Records from a pointing dataset:
────────────────────────────────────────

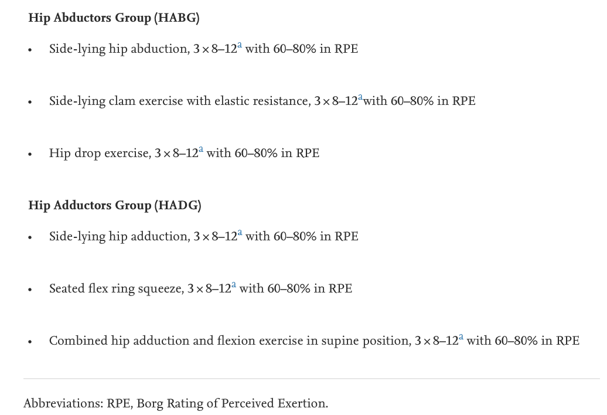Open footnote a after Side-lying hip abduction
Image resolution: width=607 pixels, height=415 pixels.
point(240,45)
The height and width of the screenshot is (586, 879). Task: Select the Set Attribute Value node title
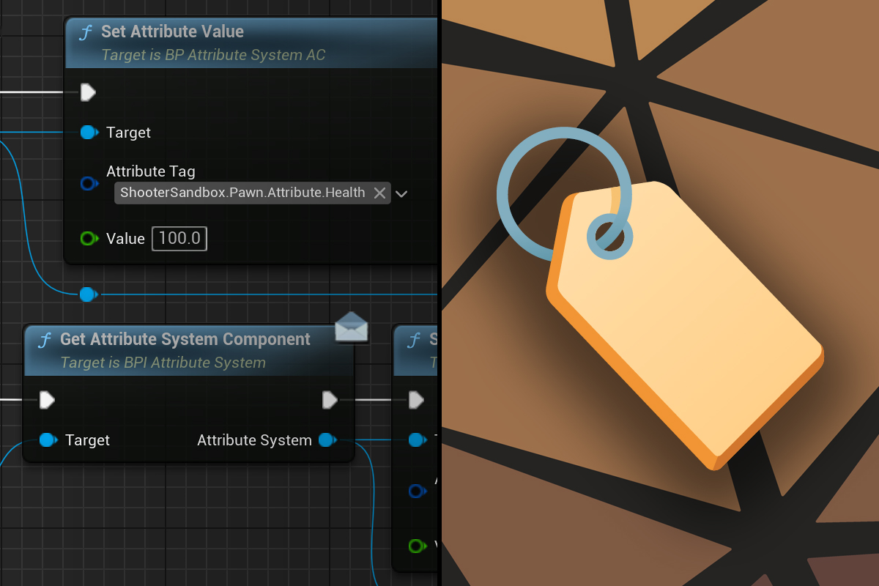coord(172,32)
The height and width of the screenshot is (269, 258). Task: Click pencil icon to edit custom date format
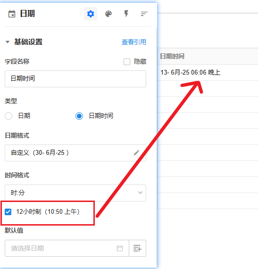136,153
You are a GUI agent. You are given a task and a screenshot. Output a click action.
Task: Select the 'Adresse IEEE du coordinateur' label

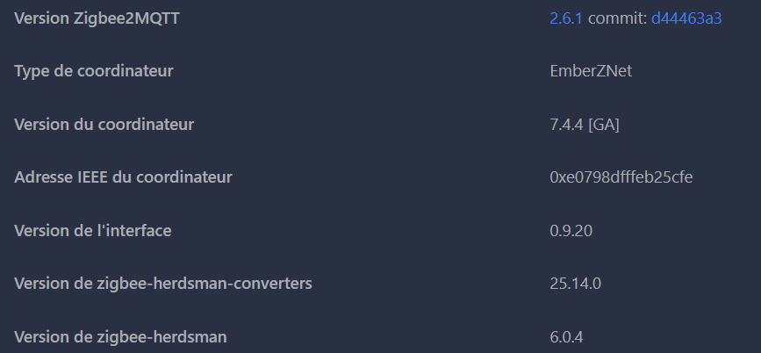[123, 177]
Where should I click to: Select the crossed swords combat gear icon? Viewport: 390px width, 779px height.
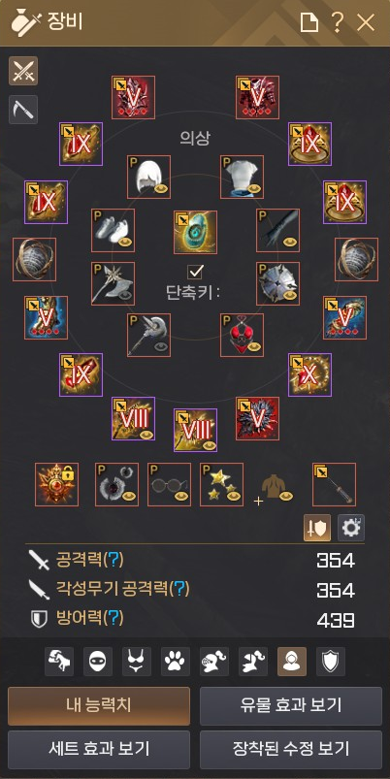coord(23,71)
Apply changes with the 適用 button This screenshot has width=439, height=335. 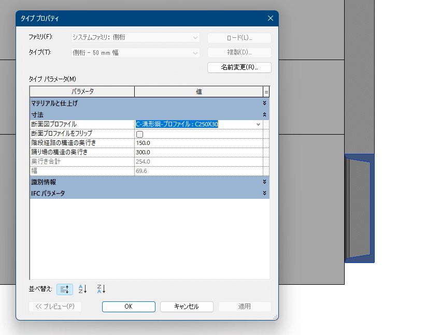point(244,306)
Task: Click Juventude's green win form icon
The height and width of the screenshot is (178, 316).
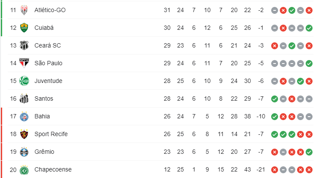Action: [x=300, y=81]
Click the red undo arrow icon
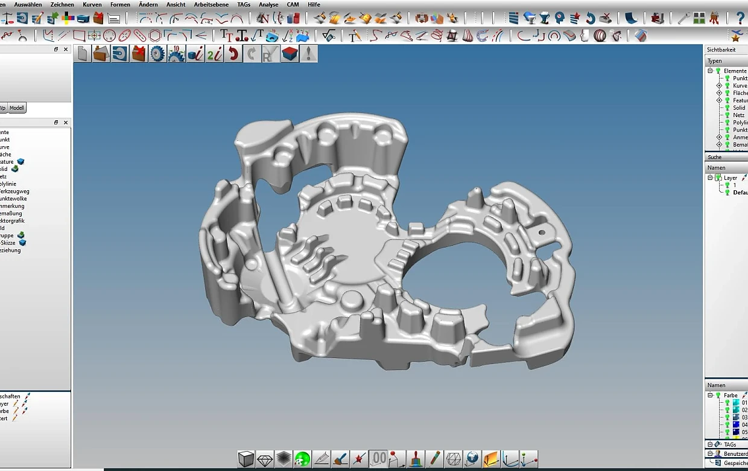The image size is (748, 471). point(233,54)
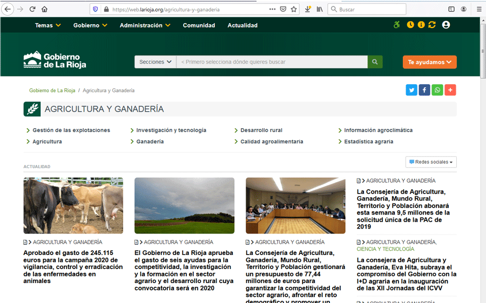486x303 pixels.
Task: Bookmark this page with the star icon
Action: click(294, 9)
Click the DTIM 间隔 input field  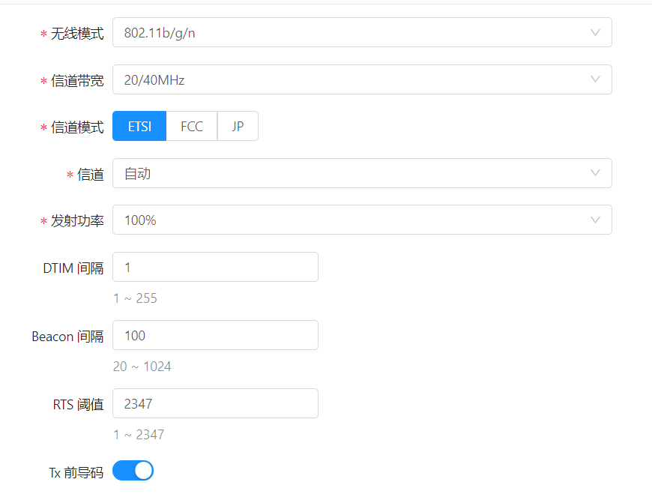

────────────────────────────────────────

-- To do --
Copy out again the lines from the beginning of the records through the line that contains "coord(23,71)", including that line. Leave the pictures out of your answer.

-- Correct result --
Open footnote a after Side-lying hip abduction
Image resolution: width=607 pixels, height=415 pixels.
point(240,45)
The height and width of the screenshot is (586, 879). Task: Select the Set Attribute Value node title
coord(172,32)
The height and width of the screenshot is (269, 258). Task: Click pencil icon to edit custom date format
136,153
You are a GUI agent. You are given a task and a screenshot. Output a click action.
Task: Select the 'Adresse IEEE du coordinateur' label

[123, 177]
Where should I click to: Select the crossed swords combat gear icon? Viewport: 390px width, 779px height.
coord(23,71)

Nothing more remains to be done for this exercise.